Rob McAlpine
- Birth name: Robert Cameron McAlpine
- Date of birth: 26 March 1991 (age 34)
- Place of birth: Scotland
- Height: 2.01 m (6 ft 7 in)
- Weight: 118 kg (260 lb)
- School: Glasgow Academy
- Notable relative(s): Angus Cameron, great-uncle Donald Cameron, great-uncle

Rugby union career
- Position(s): Lock

Amateur team(s)
- Years: Team / Apps / (Points)
- Ayr RFC /  / ()

Senior career
- Years: Team / Apps / (Points)
- 2011-12: Glasgow Warriors / 0 / (0)
- 2012-14: Edinburgh Rugby / 10 / (0)
- 2016: Glasgow Warriors / 4 / (0)

Provincial / State sides
- Years: Team / Apps / (Points)
- Glasgow District U16 /  / ()
- -: Glasgow District U17 /  / ()
- -: Glasgow District U18 /  / ()

International career
- Years: Team / Apps / (Points)
- Scotland U17
- 2009-11: Scotland U20 / 13 / (0)
- 2016-: Scotland Club XV

= Rob McAlpine =

Scottish rugby union player

Rob McAlpine (born 26 March 1991 in Scotland) is a Scottish rugby union player who plays for Ayr RFC at the Lock position. A former Glasgow Warriors academy player in season 2011-12, he was called back into the Warriors squad on 30 September 2016. He also previously played for Edinburgh Rugby.

==Rugby Union career==

===Amateur career===

McAlpine plays for Ayr.

===Provincial career===

A product of Glasgow Academy, McAlpine played for Glasgow District U16, U17 and Glasgow District U18 age grades.

===Professional career===

He earned a place in the Glasgow Warriors academy for the season 2011-12 as an Elite Development Player. Although named on the Warriors bench, he did not make a competitive start.
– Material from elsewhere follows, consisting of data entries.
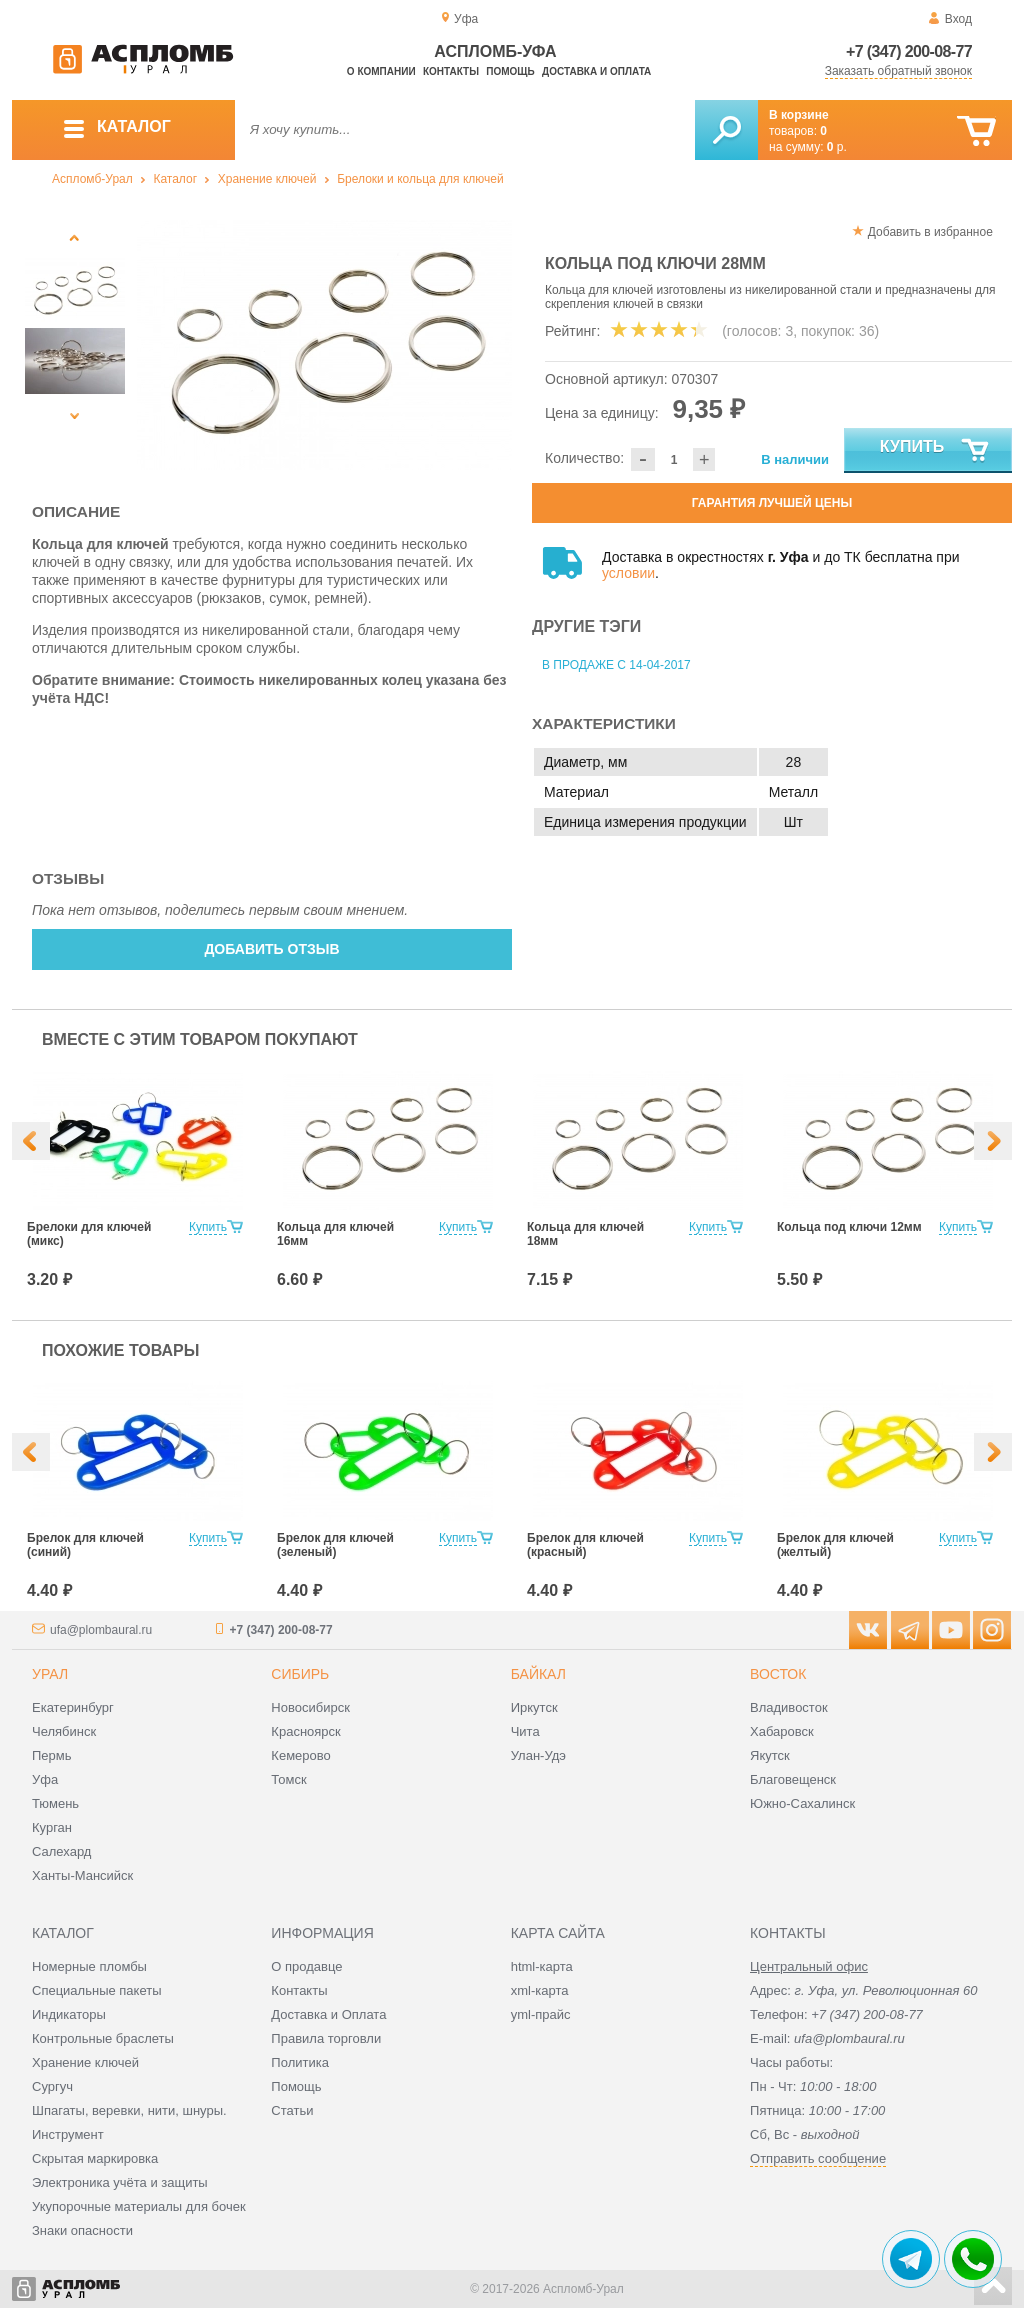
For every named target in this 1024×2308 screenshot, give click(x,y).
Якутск (770, 1755)
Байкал (538, 1674)
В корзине (799, 115)
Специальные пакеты (97, 1990)
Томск (288, 1779)
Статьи (292, 2110)
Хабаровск (782, 1731)
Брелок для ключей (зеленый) (335, 1545)
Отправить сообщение (818, 2158)
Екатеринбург (73, 1707)
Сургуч (52, 2086)
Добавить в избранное (930, 232)
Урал (50, 1674)
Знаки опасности (82, 2230)
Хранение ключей (267, 179)
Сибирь (300, 1674)
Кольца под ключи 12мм (849, 1227)
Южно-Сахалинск (802, 1803)
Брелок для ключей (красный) (585, 1545)
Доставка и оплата (596, 71)
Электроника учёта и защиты (120, 2182)
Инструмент (68, 2134)
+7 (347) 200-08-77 (909, 51)
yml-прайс (541, 2014)
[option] (324, 345)
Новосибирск (310, 1707)
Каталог (175, 179)
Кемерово (300, 1755)
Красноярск (305, 1731)
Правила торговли (326, 2038)
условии (628, 573)
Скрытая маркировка (95, 2158)
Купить (935, 451)
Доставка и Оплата (328, 2014)
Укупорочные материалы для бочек (139, 2206)
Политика (300, 2062)
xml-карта (540, 1990)
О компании (381, 71)
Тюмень (55, 1803)
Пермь (52, 1755)
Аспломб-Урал (92, 179)
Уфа (45, 1779)
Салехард (61, 1851)
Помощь (510, 71)
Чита (525, 1731)
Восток (778, 1674)
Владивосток (789, 1707)
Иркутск (534, 1707)
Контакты (451, 71)
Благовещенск (793, 1779)
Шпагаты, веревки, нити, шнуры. (129, 2110)
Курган (52, 1827)
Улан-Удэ (538, 1755)
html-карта (542, 1966)
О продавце (306, 1966)
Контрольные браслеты (103, 2038)
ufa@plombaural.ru (101, 1630)
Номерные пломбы (89, 1966)
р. (837, 147)
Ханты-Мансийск (82, 1875)
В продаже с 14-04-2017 (616, 665)
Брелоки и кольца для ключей (420, 179)
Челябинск (64, 1731)
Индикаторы (69, 2014)
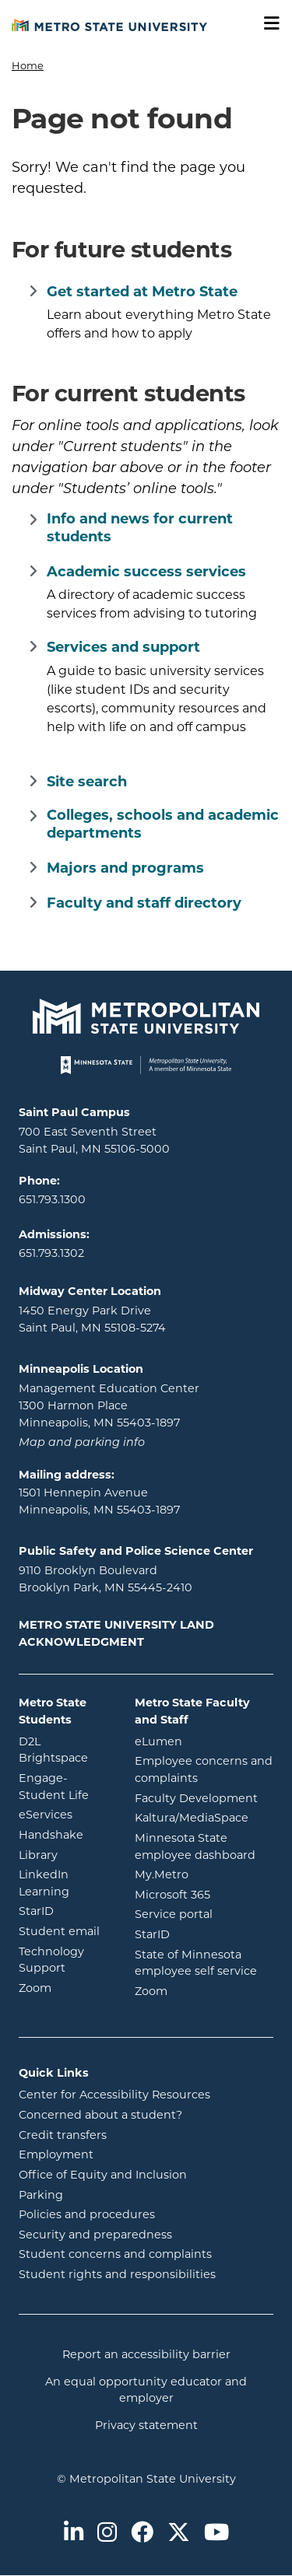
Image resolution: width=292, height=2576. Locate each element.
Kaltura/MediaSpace (204, 1817)
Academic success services (146, 572)
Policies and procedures (87, 2215)
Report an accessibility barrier (146, 2355)
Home (28, 66)
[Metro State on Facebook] (142, 2534)
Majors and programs (125, 869)
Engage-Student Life (65, 1787)
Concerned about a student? (100, 2116)
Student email (65, 1930)
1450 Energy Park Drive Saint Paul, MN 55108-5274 (92, 1320)
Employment (56, 2155)
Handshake (65, 1834)
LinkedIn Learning (65, 1884)
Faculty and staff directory (144, 904)
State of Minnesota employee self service (204, 1964)
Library (65, 1854)
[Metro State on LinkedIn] (73, 2534)
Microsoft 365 (204, 1894)
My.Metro (204, 1874)
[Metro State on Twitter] (178, 2534)
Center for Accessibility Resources (114, 2096)
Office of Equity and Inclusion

He then played for Edinburgh Rugby and earned his professional debut against Ulster at Raven Hill on 2 March 2012, coming on as a replacement at half time for Grant Gilchrist.

He was called back into the Warriors squad in 2016 when on 30 September 2016 he was named on the bench to play in the Warriors away match to Newport Gwent Dragons at Rodney Parade.

He made his Warriors debut in the Pro12 that night, replacing Josh Strauss.

===International career===
He earned Scotland call ups at age grades before getting a Scotland Club XV cap in 2016.